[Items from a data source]
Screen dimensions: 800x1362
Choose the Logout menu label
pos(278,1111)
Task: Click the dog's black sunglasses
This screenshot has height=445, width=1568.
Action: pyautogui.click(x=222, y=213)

TASK DETAILS: You are asked to transcribe the complete data exactly.

EXERCISE SOLUTION:
Screen dimensions: 800x1362
Choose the Logout menu label
pos(278,1111)
Task: Click the dog's black sunglasses
This screenshot has height=445, width=1568.
Action: pyautogui.click(x=222, y=213)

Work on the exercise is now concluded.